So when I crawled out of the bushes one morning to warm up on the grass beside a county road in Poulsbo, I managed to raise the blood pressures of a number of humans who wandered by. The road runs along Liberty Bay, so it’s not my favorite place–way too many people strutting, strolling, and streaking by. Some of those runners go like a shot! If it’s two or three walkers together, it’s talk, talk, talk, talk, talk. Let’s be clear about this–I was still in the grass, so I was partially obscured, but I had my head up, stretching towards the sun. We lizards do that.

Besides being able to jump quite high when alarmed, humans have a peculiar habit of talking out loud to themselves. Bizarre. But certainly entertaining in this situation.

“Lizards don’t live around Puget Sound! It can’t be real. But it sure looks real. I’m outta here!”

“Lizards do NOT live around salt water! It’s not moving. Lizards DO sit very still. Maybe this one was a pet and fell out of a boat passing by? If I touch it with my shoe….nope, not doin’ it!”
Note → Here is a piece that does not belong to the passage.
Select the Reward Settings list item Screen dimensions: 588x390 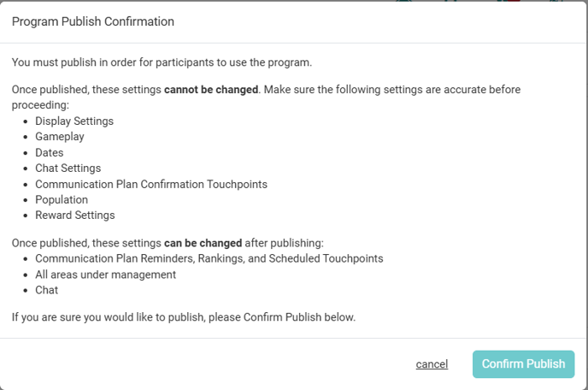[x=75, y=216]
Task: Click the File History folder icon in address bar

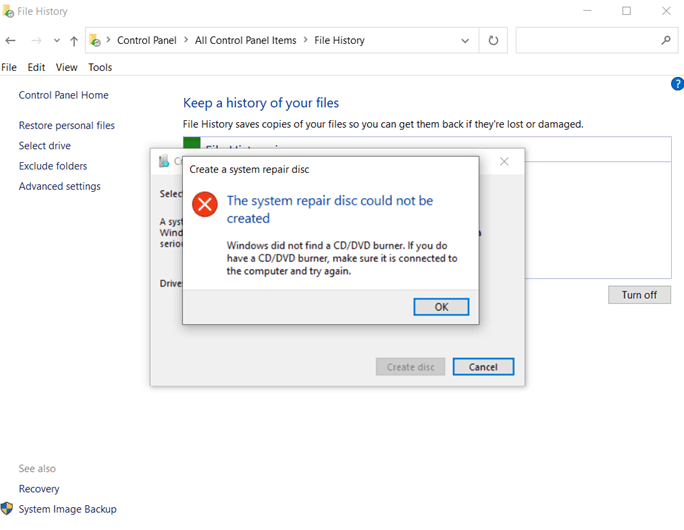Action: coord(95,41)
“Yikes! Are you real?  Who ARE you?”

One runner had the audacity to skid to a stop, back up, lean over and touch my head. Lucky for him, I was still chilly and slow or I would have snatched a good bite out of his hand for breakfast.

I must have fallen asleep, and the next few days are a hazy blur. I remember flying through the air and landing on oyster shells on the beach, suffering a bad gash to my head. I slept on and off through the next few days and somehow managed to avoid the high tides. When I came to, my artichoke skin was covered with dark green seaweed. I left one piece on–it made a rather fetching jacket.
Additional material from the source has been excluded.